Email: contact@ees.ac.uk
Phone: 02072422268
Link:

Description

This event follows the successful study day held in Manchester in October 2010.

For some, the period of the Nineteenth Dynasty was perhaps the most glorious in Egypt's history. This was the age of Sety I and his son Ramesses II - 'Ramesses the great' - builders of some of the most spectacular monuments ever constructed, and great military campaigners who created the biggest and most powerful Empire there had ever been, with Egypt at its centre. Ramesses II's immensely long reign and legacy of greatness cast a long shadow, giving his successors a lot to live up to. While some achieved greatness themselves, by the time of the last of the rulers named Ramesses - Ramesses XI - the empire had shrunk, Pharaoh's power had weakened, and the country was eventually split in two. This day of lectures by internationally renowned experts on the period will draw attention to the major features of the period and help to show how, over the course of the Nineteenth and Twentieth Dynasties - the Ramesside Period - Egypt rose to a great peak of power and influence, and then fell into decline.

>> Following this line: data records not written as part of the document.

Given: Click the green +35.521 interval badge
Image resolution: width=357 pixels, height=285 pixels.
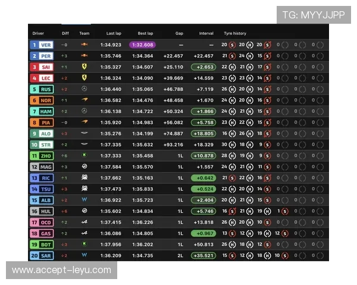Looking at the screenshot, I should 203,255.
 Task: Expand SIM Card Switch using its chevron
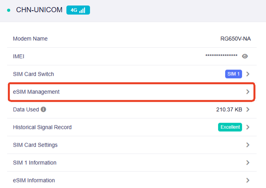pyautogui.click(x=248, y=74)
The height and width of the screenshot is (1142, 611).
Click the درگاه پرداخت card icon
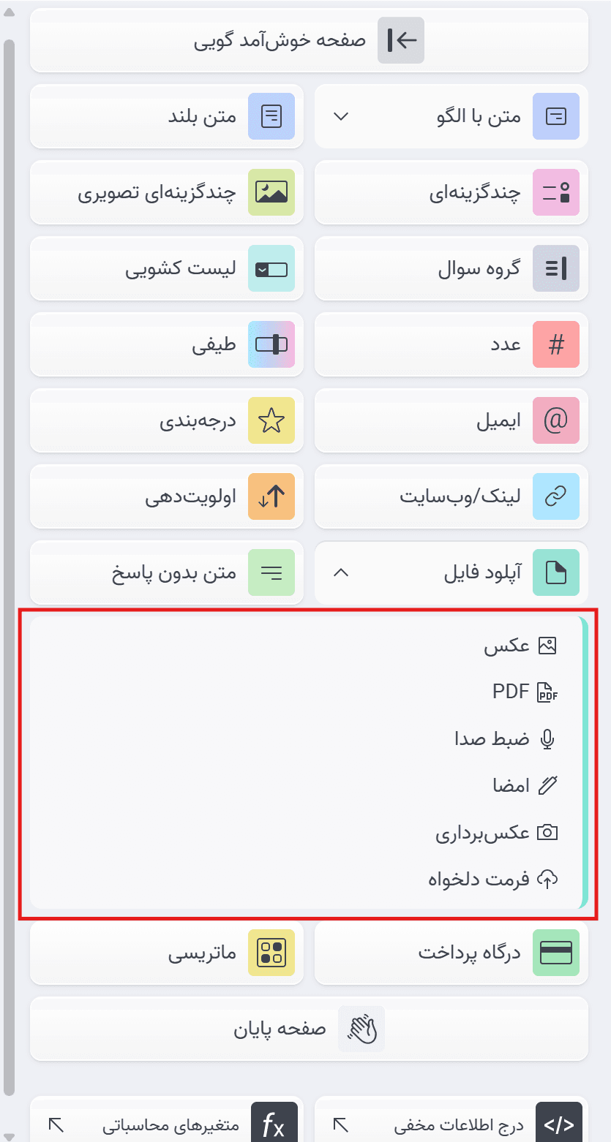[555, 953]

13.00 Dr Karen Exell, Welcome
13.10 Dr Morris Bierbrier, How to Become a Pharaoh. Or Not...
14.10 Dr Aidan Dodson The Ramesside Way of Death
15.10 Tea / Coffee
15.40 Professor Kenneth Kitchen, War, Peace and Cultures: the Ramessides in Western Asia, an overview
16.40 Discussion and closing remarks
17.00 Wine Reception

Dr Morris Bierbrier is a former Assistant Keeper in the Department of Ancient Egypt and Sudan, the British Musuem, and the Editor of Who Was Who in Egyptology. Royal dynasties followed each other throughout the course of Egyptian history but the mechanics of succession within and without these dynasties are poorly understood. During the Ramesside period, an attempt was made to regulate the succession to provide for a clear transmission of power but this plan soon foundered in civil war and assassination. Ramesses II, the man not born to be king, determined to create a strong and stable dynasty, setting the example for future monarchs as a ruler but failing to ensure the permanent rule of his own descendants.

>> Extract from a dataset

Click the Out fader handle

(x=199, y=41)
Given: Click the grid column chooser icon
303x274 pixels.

Dr Aidan Dodson is an EES Trustee, Senior Research Fellow in the Department of Archaeology & Anthropology at the University of Bristol, and author of Poisoned Legacy: The Fall of the Nineteenth Egyptian Dynasty. The Ramesside Period saw major changes in the design and decoration of Egyptian tombs. This lecture will explore some of these and place the tombs in their historical and architectural context.

Professor Kenneth Kitchen is Emeritus Professor in the School of Archaeology, Classics and Egyptology, University of Liverpool. With varying dominance in Canaan and the Levant, Egypt's 'imperial' involvement ran on from Sety I through to Ramesses III (c. 1290- 1180), then it shrank, down to the death of Ramesses XI (c.1070). Professor Kitchen will look at the ebb and flow of Egypto-Hittite military rivalry, and the less-known sidelights under Merenptah and Ramesses III. Leaving conflicts aside, cultural interconnections witness to more peaceful engagements on all sides.

All proceeds from ticket sales go towards the continuation of the Society's work in Egypt and the UK.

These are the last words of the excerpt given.